EXERCISE DESCRIPTION. Your job is to write out each record precisely as it stands.

---------- DATA SHOWN

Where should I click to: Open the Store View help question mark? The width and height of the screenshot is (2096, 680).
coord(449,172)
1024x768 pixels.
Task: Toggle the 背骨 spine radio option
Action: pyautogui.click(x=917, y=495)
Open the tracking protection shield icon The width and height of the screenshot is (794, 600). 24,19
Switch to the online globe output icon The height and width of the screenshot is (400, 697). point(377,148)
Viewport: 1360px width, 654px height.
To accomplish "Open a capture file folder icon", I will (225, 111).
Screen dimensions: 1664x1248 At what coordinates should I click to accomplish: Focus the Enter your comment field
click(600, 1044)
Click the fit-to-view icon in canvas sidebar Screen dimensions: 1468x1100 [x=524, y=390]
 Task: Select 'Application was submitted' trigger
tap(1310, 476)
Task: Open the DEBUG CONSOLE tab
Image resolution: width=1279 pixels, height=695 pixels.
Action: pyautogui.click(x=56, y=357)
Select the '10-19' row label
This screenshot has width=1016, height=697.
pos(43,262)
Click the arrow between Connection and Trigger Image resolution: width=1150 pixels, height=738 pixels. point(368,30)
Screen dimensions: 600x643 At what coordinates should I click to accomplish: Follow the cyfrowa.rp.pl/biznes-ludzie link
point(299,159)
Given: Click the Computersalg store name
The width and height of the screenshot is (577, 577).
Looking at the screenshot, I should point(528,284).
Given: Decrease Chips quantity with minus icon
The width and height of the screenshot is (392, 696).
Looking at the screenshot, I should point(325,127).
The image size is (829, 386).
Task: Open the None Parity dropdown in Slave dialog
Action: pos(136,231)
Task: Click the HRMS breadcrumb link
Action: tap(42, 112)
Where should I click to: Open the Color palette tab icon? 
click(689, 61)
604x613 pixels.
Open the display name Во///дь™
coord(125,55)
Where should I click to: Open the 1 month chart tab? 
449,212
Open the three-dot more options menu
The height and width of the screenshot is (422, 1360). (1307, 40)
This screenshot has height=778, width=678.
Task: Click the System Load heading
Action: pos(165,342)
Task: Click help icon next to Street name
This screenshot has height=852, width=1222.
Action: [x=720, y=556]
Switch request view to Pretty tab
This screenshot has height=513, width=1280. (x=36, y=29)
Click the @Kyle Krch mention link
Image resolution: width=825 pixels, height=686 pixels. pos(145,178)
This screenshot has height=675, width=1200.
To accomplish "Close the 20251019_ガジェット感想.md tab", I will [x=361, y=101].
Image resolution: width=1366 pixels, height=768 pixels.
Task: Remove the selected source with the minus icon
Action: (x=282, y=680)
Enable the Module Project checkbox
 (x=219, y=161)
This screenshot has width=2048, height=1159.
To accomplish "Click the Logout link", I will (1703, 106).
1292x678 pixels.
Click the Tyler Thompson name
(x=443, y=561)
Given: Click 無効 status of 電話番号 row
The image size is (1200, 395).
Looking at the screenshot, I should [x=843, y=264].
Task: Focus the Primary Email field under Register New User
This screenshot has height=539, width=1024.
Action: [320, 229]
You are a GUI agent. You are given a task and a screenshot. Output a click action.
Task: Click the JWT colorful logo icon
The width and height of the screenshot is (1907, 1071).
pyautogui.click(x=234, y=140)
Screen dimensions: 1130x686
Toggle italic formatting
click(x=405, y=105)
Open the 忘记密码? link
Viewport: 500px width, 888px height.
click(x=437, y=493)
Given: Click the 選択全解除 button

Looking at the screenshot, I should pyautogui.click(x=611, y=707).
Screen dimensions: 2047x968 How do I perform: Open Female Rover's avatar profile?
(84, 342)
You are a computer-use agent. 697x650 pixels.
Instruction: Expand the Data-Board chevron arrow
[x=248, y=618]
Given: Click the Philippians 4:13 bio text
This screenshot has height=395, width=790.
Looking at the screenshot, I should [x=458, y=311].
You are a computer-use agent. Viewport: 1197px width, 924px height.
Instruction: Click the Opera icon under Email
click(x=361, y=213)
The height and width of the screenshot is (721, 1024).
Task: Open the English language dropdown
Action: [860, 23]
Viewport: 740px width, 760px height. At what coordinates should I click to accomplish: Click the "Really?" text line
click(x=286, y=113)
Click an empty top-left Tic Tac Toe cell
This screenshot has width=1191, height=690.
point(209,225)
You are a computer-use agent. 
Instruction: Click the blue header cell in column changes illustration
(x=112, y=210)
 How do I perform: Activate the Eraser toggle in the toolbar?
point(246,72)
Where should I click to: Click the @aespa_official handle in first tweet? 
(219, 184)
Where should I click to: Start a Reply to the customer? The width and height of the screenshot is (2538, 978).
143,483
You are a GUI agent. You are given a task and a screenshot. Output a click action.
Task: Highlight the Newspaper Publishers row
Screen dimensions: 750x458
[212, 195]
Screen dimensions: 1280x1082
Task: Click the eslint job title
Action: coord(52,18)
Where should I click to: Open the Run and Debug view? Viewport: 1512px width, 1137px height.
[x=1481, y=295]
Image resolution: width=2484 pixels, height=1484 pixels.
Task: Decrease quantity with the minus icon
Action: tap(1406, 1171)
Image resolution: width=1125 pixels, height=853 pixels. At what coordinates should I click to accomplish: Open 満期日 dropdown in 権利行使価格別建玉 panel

--------------------

SOLUTION TO THIS EXERCISE.
Where should I click to: Open the Store View help question mark? The width and height of the screenshot is (2096, 680).
coord(449,172)
1024x768 pixels.
Task: Toggle the 背骨 spine radio option
Action: pyautogui.click(x=917, y=495)
Open the tracking protection shield icon The width and height of the screenshot is (794, 600). 24,19
Switch to the online globe output icon The height and width of the screenshot is (400, 697). point(377,148)
Viewport: 1360px width, 654px height.
To accomplish "Open a capture file folder icon", I will (225, 111).
Screen dimensions: 1664x1248 At what coordinates should I click to accomplish: Focus the Enter your comment field
click(600, 1044)
Click the fit-to-view icon in canvas sidebar Screen dimensions: 1468x1100 [x=524, y=390]
 Task: Select 'Application was submitted' trigger
tap(1310, 476)
Task: Open the DEBUG CONSOLE tab
Image resolution: width=1279 pixels, height=695 pixels.
Action: pyautogui.click(x=56, y=357)
Select the '10-19' row label
This screenshot has width=1016, height=697.
pos(43,262)
Click the arrow between Connection and Trigger Image resolution: width=1150 pixels, height=738 pixels. point(368,30)
Screen dimensions: 600x643 At what coordinates should I click to accomplish: Follow the cyfrowa.rp.pl/biznes-ludzie link
point(299,159)
Given: Click the Computersalg store name
The width and height of the screenshot is (577, 577).
Looking at the screenshot, I should point(528,284).
Given: Decrease Chips quantity with minus icon
The width and height of the screenshot is (392, 696).
Looking at the screenshot, I should point(325,127).
The image size is (829, 386).
Task: Open the None Parity dropdown in Slave dialog
Action: pos(136,231)
Task: Click the HRMS breadcrumb link
Action: tap(42, 112)
Where should I click to: Open the Color palette tab icon? 
click(689, 61)
604x613 pixels.
Open the display name Во///дь™
coord(125,55)
Where should I click to: Open the 1 month chart tab? 
449,212
Open the three-dot more options menu
The height and width of the screenshot is (422, 1360). (1307, 40)
This screenshot has height=778, width=678.
Task: Click the System Load heading
Action: pos(165,342)
Task: Click help icon next to Street name
This screenshot has height=852, width=1222.
Action: [x=720, y=556]
Switch request view to Pretty tab
This screenshot has height=513, width=1280. (x=36, y=29)
Click the @Kyle Krch mention link
Image resolution: width=825 pixels, height=686 pixels. pos(145,178)
This screenshot has height=675, width=1200.
To accomplish "Close the 20251019_ガジェット感想.md tab", I will [x=361, y=101].
Image resolution: width=1366 pixels, height=768 pixels.
Task: Remove the selected source with the minus icon
Action: (x=282, y=680)
Enable the Module Project checkbox
 (x=219, y=161)
This screenshot has width=2048, height=1159.
To accomplish "Click the Logout link", I will (1703, 106).
1292x678 pixels.
Click the Tyler Thompson name
(x=443, y=561)
Given: Click 無効 status of 電話番号 row
The image size is (1200, 395).
Looking at the screenshot, I should [x=843, y=264].
Task: Focus the Primary Email field under Register New User
This screenshot has height=539, width=1024.
Action: [320, 229]
You are a GUI agent. You are given a task and a screenshot. Output a click action.
Task: Click the JWT colorful logo icon
The width and height of the screenshot is (1907, 1071).
pyautogui.click(x=234, y=140)
Screen dimensions: 1130x686
Toggle italic formatting
click(x=405, y=105)
Open the 忘记密码? link
Viewport: 500px width, 888px height.
click(x=437, y=493)
Given: Click the 選択全解除 button

Looking at the screenshot, I should pyautogui.click(x=611, y=707).
Screen dimensions: 2047x968 How do I perform: Open Female Rover's avatar profile?
(84, 342)
You are a computer-use agent. 697x650 pixels.
Instruction: Expand the Data-Board chevron arrow
[x=248, y=618]
Given: Click the Philippians 4:13 bio text
This screenshot has height=395, width=790.
Looking at the screenshot, I should [x=458, y=311].
You are a computer-use agent. Viewport: 1197px width, 924px height.
Instruction: Click the Opera icon under Email
click(x=361, y=213)
The height and width of the screenshot is (721, 1024).
Task: Open the English language dropdown
Action: [860, 23]
Viewport: 740px width, 760px height. At what coordinates should I click to accomplish: Click the "Really?" text line
click(x=286, y=113)
Click an empty top-left Tic Tac Toe cell
This screenshot has width=1191, height=690.
point(209,225)
You are a computer-use agent. 
Instruction: Click the blue header cell in column changes illustration
(x=112, y=210)
 How do I perform: Activate the Eraser toggle in the toolbar?
point(246,72)
Where should I click to: Click the @aespa_official handle in first tweet? 
(219, 184)
Where should I click to: Start a Reply to the customer? The width and height of the screenshot is (2538, 978).
143,483
You are a GUI agent. You are given a task and a screenshot. Output a click action.
Task: Highlight the Newspaper Publishers row
Screen dimensions: 750x458
[212, 195]
Screen dimensions: 1280x1082
Task: Click the eslint job title
Action: coord(52,18)
Where should I click to: Open the Run and Debug view? Viewport: 1512px width, 1137px height.
[x=1481, y=295]
Image resolution: width=2484 pixels, height=1484 pixels.
Task: Decrease quantity with the minus icon
Action: tap(1406, 1171)
Image resolution: width=1125 pixels, height=853 pixels. At what coordinates should I click to accomplish: Open 満期日 dropdown in 権利行使価格別建玉 panel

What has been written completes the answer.